▸ Extracted information
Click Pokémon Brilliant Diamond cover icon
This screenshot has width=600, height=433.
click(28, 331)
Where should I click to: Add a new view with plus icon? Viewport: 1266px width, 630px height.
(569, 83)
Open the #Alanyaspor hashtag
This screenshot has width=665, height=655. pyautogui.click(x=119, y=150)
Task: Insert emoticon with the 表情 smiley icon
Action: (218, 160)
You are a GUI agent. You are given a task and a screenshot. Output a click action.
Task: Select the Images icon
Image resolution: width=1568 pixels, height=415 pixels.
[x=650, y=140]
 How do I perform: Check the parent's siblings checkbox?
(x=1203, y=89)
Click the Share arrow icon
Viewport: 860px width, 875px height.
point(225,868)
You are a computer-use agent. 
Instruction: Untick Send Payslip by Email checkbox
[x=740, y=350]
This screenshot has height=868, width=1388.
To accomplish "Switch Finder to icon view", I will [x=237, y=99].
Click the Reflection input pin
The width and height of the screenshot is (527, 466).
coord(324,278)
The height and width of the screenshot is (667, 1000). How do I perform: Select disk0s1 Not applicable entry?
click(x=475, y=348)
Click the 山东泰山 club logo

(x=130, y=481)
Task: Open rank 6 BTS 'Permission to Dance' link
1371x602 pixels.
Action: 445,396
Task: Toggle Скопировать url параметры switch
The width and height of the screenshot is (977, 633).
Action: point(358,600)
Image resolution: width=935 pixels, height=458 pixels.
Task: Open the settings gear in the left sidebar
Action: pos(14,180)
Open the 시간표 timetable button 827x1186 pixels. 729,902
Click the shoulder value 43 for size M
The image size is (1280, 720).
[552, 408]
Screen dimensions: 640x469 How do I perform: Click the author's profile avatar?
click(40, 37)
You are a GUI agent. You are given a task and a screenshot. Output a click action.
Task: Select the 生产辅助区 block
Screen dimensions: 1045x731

▸ Exercise
Write out the complete material a second time, matching it exactly.

▸ Result
Click Pokémon Brilliant Diamond cover icon
This screenshot has width=600, height=433.
click(28, 331)
Where should I click to: Add a new view with plus icon? Viewport: 1266px width, 630px height.
(569, 83)
Open the #Alanyaspor hashtag
This screenshot has width=665, height=655. pyautogui.click(x=119, y=150)
Task: Insert emoticon with the 表情 smiley icon
Action: (218, 160)
You are a GUI agent. You are given a task and a screenshot. Output a click action.
Task: Select the Images icon
Image resolution: width=1568 pixels, height=415 pixels.
[x=650, y=140]
 How do I perform: Check the parent's siblings checkbox?
(x=1203, y=89)
Click the Share arrow icon
Viewport: 860px width, 875px height.
point(225,868)
You are a computer-use agent. 
Instruction: Untick Send Payslip by Email checkbox
[x=740, y=350]
This screenshot has height=868, width=1388.
To accomplish "Switch Finder to icon view", I will [x=237, y=99].
Click the Reflection input pin
The width and height of the screenshot is (527, 466).
coord(324,278)
The height and width of the screenshot is (667, 1000). How do I perform: Select disk0s1 Not applicable entry?
click(x=475, y=348)
Click the 山东泰山 club logo

(x=130, y=481)
Task: Open rank 6 BTS 'Permission to Dance' link
1371x602 pixels.
Action: 445,396
Task: Toggle Скопировать url параметры switch
The width and height of the screenshot is (977, 633).
Action: point(358,600)
Image resolution: width=935 pixels, height=458 pixels.
Task: Open the settings gear in the left sidebar
Action: pos(14,180)
Open the 시간표 timetable button 827x1186 pixels. 729,902
Click the shoulder value 43 for size M
The image size is (1280, 720).
[552, 408]
Screen dimensions: 640x469 How do I perform: Click the author's profile avatar?
click(40, 37)
You are a GUI agent. You are given a task and a screenshot. Output a click action.
Task: Select the 生产辅助区 block
Screen dimensions: 1045x731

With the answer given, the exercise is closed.